Question

A transmitting antenna at top of a tower has a height of 50 m and the height of receiving antenna is 80 m. What is the range of communication for Line of Sight (LoS) mode ?
[use radius of earth = 6400 km]

• A. 45.5 km
• B. 80.2 km
• C. 144.1 km
• D. 57.28 km

Hint:

For LoS problems, ensure all units are consistent before calculation. It's usually easiest to convert everything to SI units (meters, in this case) and then convert the final answer to kilometers if required.

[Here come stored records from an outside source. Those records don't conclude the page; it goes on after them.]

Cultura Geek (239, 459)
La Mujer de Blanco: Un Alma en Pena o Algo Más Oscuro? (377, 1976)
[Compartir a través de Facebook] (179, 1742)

The formula \(d = \sqrt{2Rh}\) is derived from the Pythagorean theorem applied to the tangent from the antenna top to the Earth's surface.

Answer 1

The Correct Option is D

To find the range of communication for Line of Sight (LoS) mode, we can use the following formula for the maximum distance d (in kilometers) that can be covered:

d = \sqrt{2 \times R \times h_1} + \sqrt{2 \times R \times h_2}

where:

• R is the radius of the Earth, given as 6400 km.
• h_1 is the height of the transmitting antenna, given as 50 m.
• h_2 is the height of the receiving antenna, given as 80 m.

Note: The heights should be converted from meters to kilometers for utilizing the formula properly since the radius of Earth is given in kilometers.

Let's convert the heights:

• h_1 = \frac{50}{1000} = 0.05 km
• h_2 = \frac{80}{1000} = 0.08 km

Now, substitute these values into the formula:

\begin{align*} d &= \sqrt{2 \times 6400 \times 0.05} + \sqrt{2 \times 6400 \times 0.08} \\ &= \sqrt{640} + \sqrt{1024} \\ &= 25.3 + 32.0 \\ &= 57.3 \text{ km} \\ \end{align*}

The calculated range of the Line of Sight communication is 57.3 km, which closely matches with the given option 57.28 km.

Thus, the correct answer is 57.28 km.